I started looking at this and I notice people always treat the Constitution or the Founding Fathers as something sacred. You might as well replace Constitution with "The Bible" and Founding Fathers with "Jesus", and at least if Jesus said the right to bear arm is an unalienable right, who are we to argue against the wisdom of Jesus? I saw this article pointed out that Obama was saying in one of his address how he's doing what the Founding Fathers wanted, and it's like one thing you can be pretty sure that the Founding Fathers didn't want was a black man being the president of the United States, but of course you're not doing the will of the Founding Fathers in the US political system you must be some kind of freak that wants to destroy the Constitution. It's pretty interesting because you don't hear the British say 'what would Churchhill do' or "what does the Magna Carta say", or French saying 'what would Napoleon do' and these countries have a longer history than the USA so if we're talking about mythology you'd think pretty much every country but the USA ought to have these 'what would soandso do'. Never mind that the Founding Fathers couldn't really agree on much of anything and that a lot of today's world would be utterly incomprehensible to the Constitution framers. Gun control would be one but even take an issue like privacy, no way the guys writing about the Constitution can imagine the government basically being able to find out anything about anybody now. It's basically like saying 'what would Newton say about relativity?' Well Newton was a great guy but I'm sure he wouldn't really get relativity because that was something way beyond his time and even if he somehow figures it out, it's not like we really care what Newton has to say about relativity just because he discovered gravity.

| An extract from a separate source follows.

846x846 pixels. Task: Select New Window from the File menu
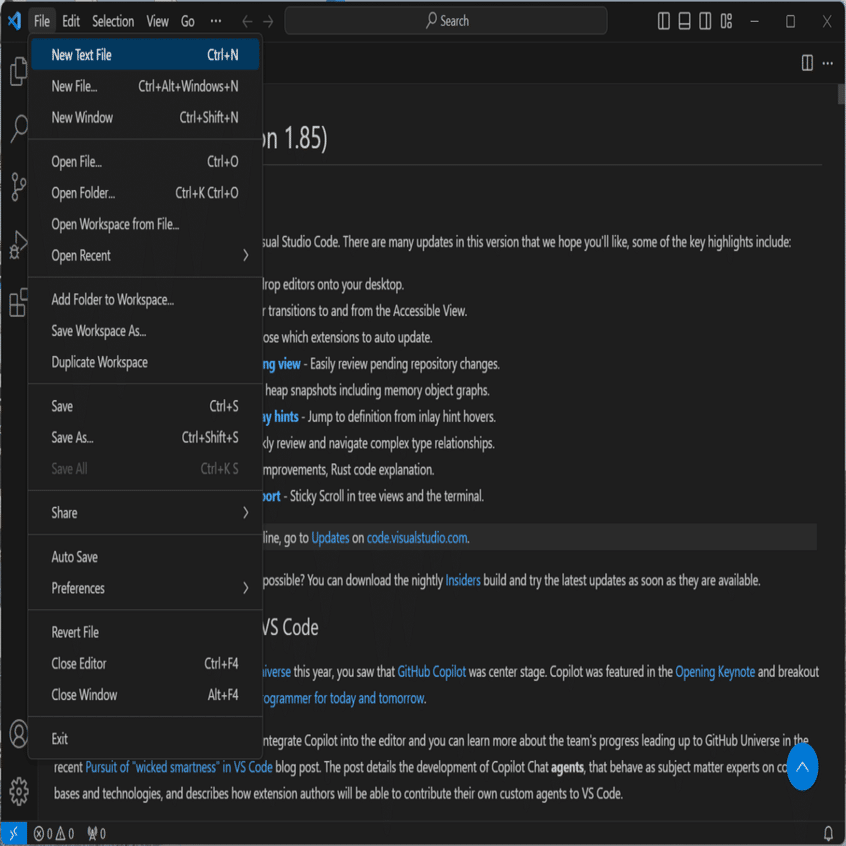[x=145, y=117]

Another interesting thing I always see in the Second Amendment is that it's supposed to be a way to overthrow the government, because if Emperor Obama declared himself dictator for life he totally wouldn't check if the military is with him on his plan first, and it's not like the USA military that can pretty much blow everything in the world up to pieces could possibly defeat a lot of guys with guns. I got the feeling if Obama did declare himself dictator for life and say the rebels are holed up in Los Angeles, the gun guys would still expect the government to provide services like the Internet so they can talk about how they're totally going to hold off the tanks coming to LA downtown. Of course then you got all the Internet heroes who could take out an army with a sword, or make a bomb from some YouTube video he saw that's totally going to stop the USA military.